Passage provided —
----------
500k cars/year thanks to Gigafactory it's just the start. There can be delays (or can happen little sooner), but let's assume, that it's quite sure it will happen. I mean Gigafactory, Model E and 500k+ cars/year. The big plan is to change whole industry. So how much Gigafactories have to be created and how?

How much - let's have very conservative assumption that yearly world production will be 100M cars. That means for big plan completion there is need for 200 Gigafactories. One can be optimistic and have faith in efficient recycling, but energy storage is not only about cars. And that's not big difference for this speculation: will there be 150 or 250 gigafactories.

What's your opinion - who will own it, in what possible time-frame they can happen, who will build them, what share in this will have Tesla? When and how others will join this race for this new market? How this will influence the world around us? I mean in terms of jobs, mining, new economic giants etc.

IMO Tesla is currently building bridgehead of a whole new... era. How this era will look like and how will it happen?
I, personally, am totaly convinced that it will happen. The only questions for me are: when and how and what will it change? Just like SolarCity CEO said they want to be the biggest utility company in US basing only on solar power. The future shine on today. Thanks to people like Musk & Co. we can look into it. What do you see there?
 
You got a glimpse of the solar electric economy to come. I don't know who coined that term but Elon Musk uses it often.

A battery pack from the gigafactory will see an 8 year life inside a vehicle, then 12 years as stationary storage device in residential, industrial, or grid scale unit, then recycling.
You mention the market for light duty vehicles: around 100m vehicles with 100m battery packs at 50kWh = 5TWh.
Then there is road freight, which will use bigger packs. I see long distance freight being shifted to electric trains, perhaps electrified road trucks using overhead contact lines. Let me make a WAG of another 10TWh here.
----------
Given request A — Set down everything in the Gigafactory discussion from "A battery pack" down to "another 10TWh here.", word for word.
Given request B — According to the Gigafactory discussion, why does faith in efficient recycling not lower the writer's estimate of how many Gigafactories are needed?

Material provided —
----------
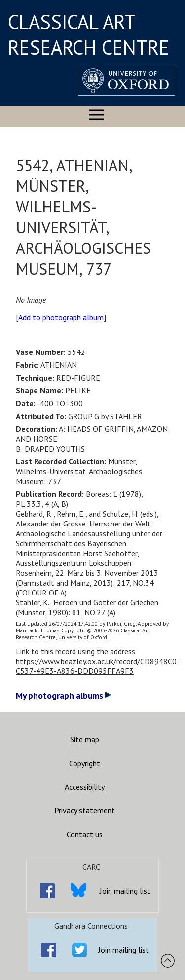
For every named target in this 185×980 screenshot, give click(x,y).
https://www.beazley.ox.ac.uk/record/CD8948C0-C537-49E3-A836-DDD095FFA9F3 (98, 666)
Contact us (84, 834)
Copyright (84, 763)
----------
Exercise solution A —
A battery pack from the gigafactory will see an 8 year life inside a vehicle, then 12 years as stationary storage device in residential, industrial, or grid scale unit, then recycling.
You mention the market for light duty vehicles: around 100m vehicles with 100m battery packs at 50kWh = 5TWh.
Then there is road freight, which will use bigger packs. I see long distance freight being shifted to electric trains, perhaps electrified road trucks using overhead contact lines. Let me make a WAG of another 10TWh here.

Exercise solution B — Energy storage is not only about cars, so recycling car batteries would not cover all the demand. The writer also says the gap between 150 and 250 gigafactories makes little difference to the speculation.